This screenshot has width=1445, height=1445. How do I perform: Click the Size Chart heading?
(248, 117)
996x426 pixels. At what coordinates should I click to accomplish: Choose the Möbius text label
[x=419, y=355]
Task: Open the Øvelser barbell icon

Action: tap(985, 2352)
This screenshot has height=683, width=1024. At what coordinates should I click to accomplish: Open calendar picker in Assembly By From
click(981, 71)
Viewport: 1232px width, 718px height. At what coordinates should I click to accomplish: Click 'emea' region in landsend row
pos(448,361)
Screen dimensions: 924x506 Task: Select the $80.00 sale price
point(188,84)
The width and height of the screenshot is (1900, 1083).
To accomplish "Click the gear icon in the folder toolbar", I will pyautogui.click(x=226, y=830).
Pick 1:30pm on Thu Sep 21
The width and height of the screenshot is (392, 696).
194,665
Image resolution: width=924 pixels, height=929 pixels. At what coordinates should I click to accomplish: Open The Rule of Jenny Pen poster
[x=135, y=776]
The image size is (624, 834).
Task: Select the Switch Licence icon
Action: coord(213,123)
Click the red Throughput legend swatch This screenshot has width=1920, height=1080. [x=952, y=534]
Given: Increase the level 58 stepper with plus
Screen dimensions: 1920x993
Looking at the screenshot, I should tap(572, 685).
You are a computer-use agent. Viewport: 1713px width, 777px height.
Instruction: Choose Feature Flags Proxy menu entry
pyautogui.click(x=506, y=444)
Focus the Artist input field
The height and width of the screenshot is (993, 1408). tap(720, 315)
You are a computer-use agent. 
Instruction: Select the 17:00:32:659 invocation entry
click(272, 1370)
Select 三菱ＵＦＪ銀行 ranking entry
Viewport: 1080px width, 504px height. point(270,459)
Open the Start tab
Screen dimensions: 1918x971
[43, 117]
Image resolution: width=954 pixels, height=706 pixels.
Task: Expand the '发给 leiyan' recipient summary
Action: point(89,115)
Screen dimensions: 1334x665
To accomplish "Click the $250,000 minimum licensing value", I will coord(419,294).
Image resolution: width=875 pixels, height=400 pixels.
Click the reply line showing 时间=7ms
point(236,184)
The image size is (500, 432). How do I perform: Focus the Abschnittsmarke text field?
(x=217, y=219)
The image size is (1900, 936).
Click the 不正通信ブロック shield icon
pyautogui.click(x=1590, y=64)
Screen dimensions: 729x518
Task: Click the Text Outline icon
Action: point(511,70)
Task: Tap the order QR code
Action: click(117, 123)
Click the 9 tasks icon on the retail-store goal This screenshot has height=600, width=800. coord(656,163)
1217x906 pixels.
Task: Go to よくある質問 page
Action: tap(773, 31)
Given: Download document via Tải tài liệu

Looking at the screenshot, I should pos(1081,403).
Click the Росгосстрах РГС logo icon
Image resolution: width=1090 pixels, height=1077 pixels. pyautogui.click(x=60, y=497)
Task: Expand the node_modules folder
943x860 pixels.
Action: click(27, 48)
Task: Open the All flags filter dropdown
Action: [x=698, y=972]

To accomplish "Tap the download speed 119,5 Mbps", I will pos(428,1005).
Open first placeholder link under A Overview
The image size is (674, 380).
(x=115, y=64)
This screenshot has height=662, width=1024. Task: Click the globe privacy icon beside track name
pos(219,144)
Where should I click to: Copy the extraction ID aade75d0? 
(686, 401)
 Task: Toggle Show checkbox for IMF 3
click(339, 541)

-- -- --

• **Requirements**:
Rescale everything from the start of the data down to the line containing "click(981, 71)", inclusive. Reproduce every line, but multiply each coordinate in the answers by 0.65 and round to the nearest whole number, with halves rounded up.

• **Complete response**:
This screenshot has width=1445, height=1445. How do I perform: Click the Size Chart heading?
(161, 76)
996x426 pixels. At what coordinates should I click to accomplish: Choose the Möbius text label
[x=272, y=231]
Task: Open the Øvelser barbell icon

Action: tap(640, 1529)
This screenshot has height=683, width=1024. At what coordinates should I click to accomplish: Open calendar picker in Assembly By From
click(638, 46)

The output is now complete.